--- Material supplied ---

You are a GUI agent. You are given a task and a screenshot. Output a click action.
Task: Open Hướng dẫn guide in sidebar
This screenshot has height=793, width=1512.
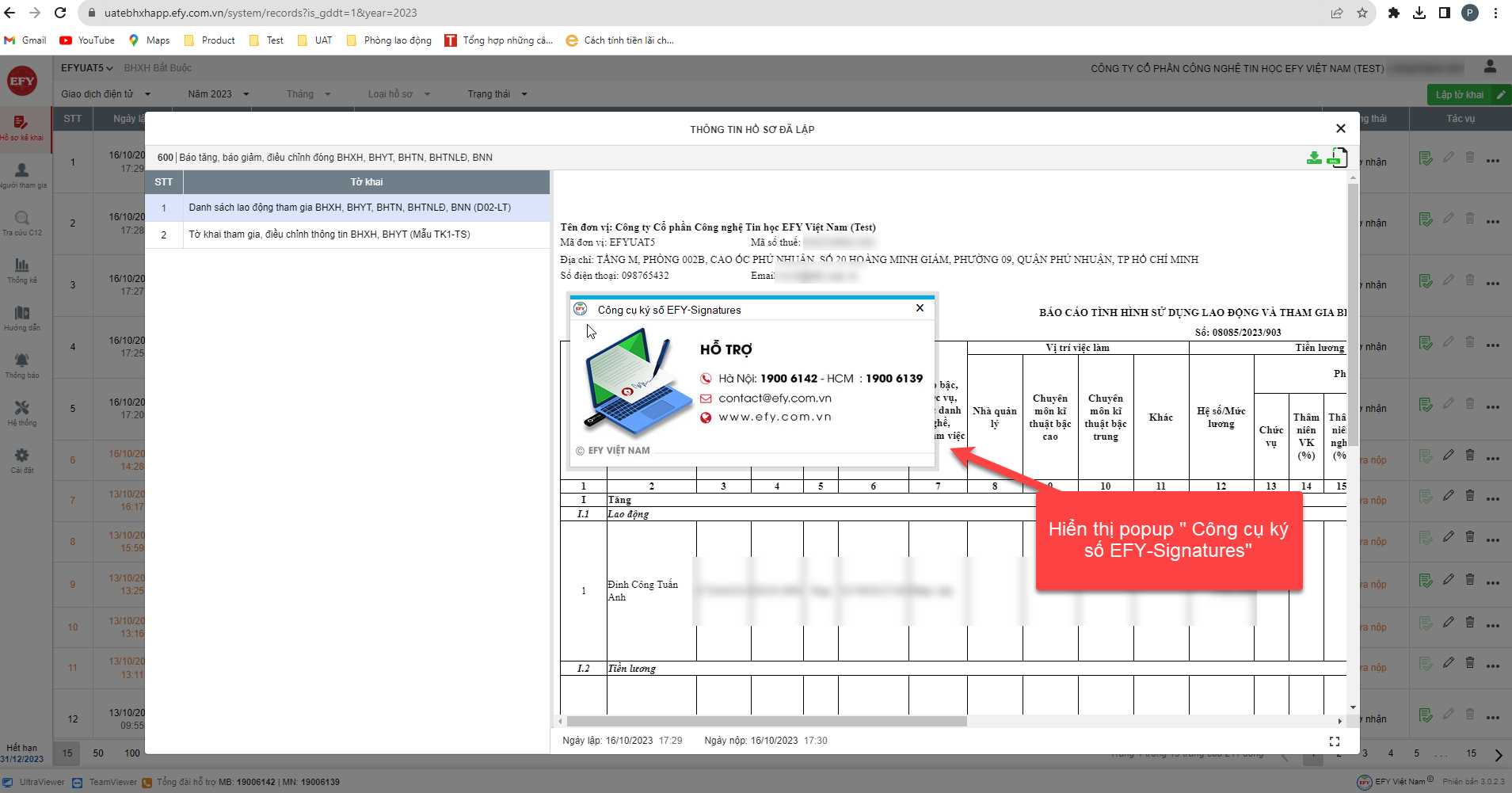coord(22,318)
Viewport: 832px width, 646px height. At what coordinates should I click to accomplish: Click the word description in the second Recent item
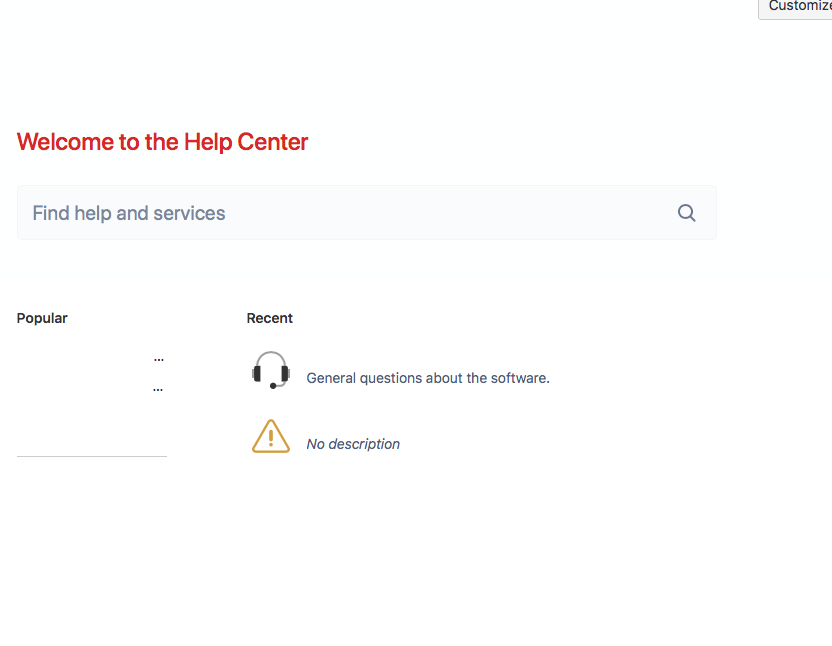(365, 444)
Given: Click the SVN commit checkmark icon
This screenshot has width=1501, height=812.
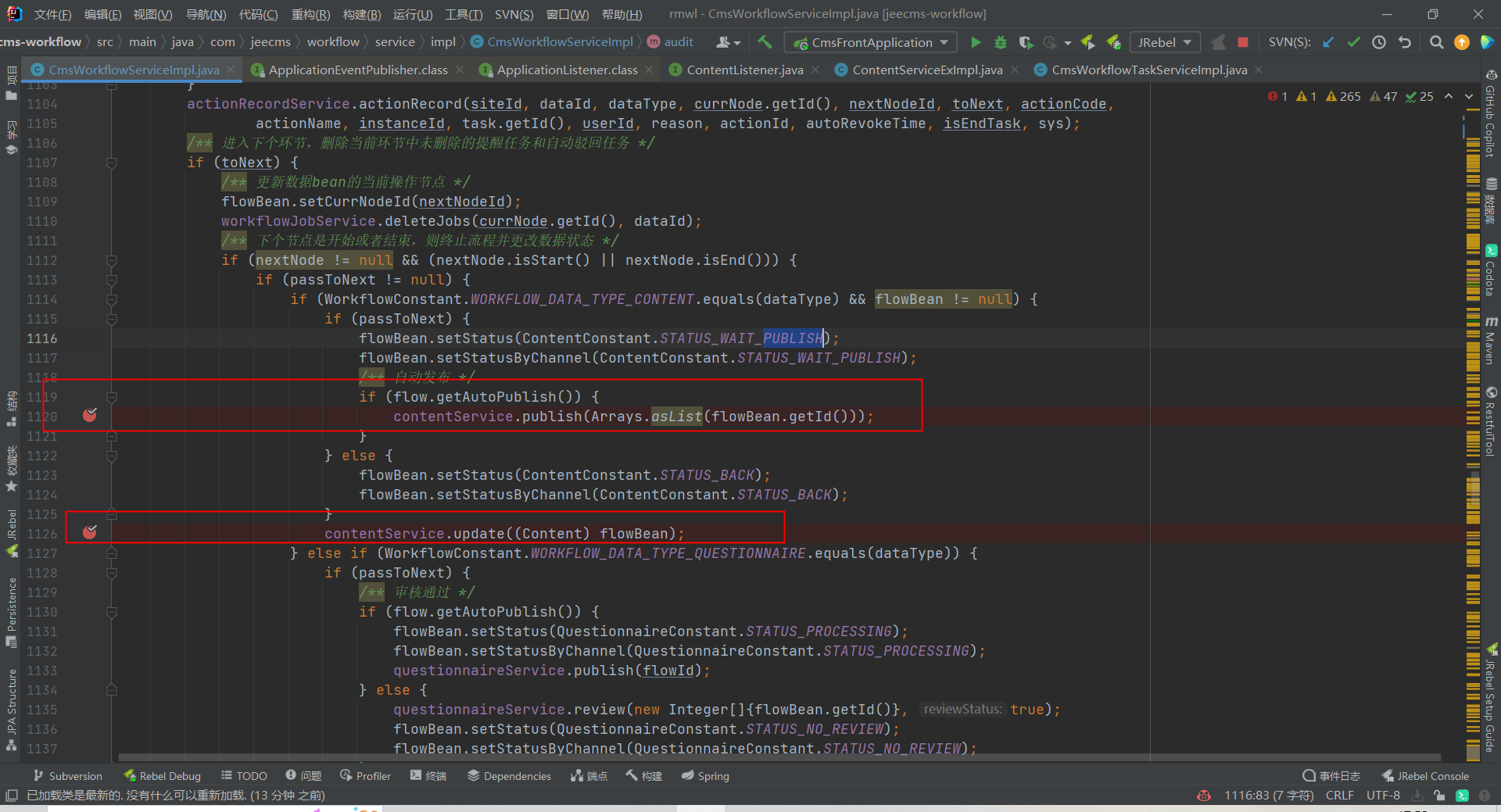Looking at the screenshot, I should pos(1354,42).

---

__Exercise requirements__:
Exact repetition of all entries is required. The pictures should not appear.

__Exercise response__:
You are a GUI agent. You are given a task and a screenshot. Output a click action.
Task: Open Hướng dẫn guide in sidebar
This screenshot has height=793, width=1512.
coord(22,318)
Viewport: 832px width, 646px height. At what coordinates should I click to accomplish: Click the word description in the second Recent item
(365, 444)
Given: Click the SVN commit checkmark icon
This screenshot has width=1501, height=812.
Looking at the screenshot, I should pos(1354,42).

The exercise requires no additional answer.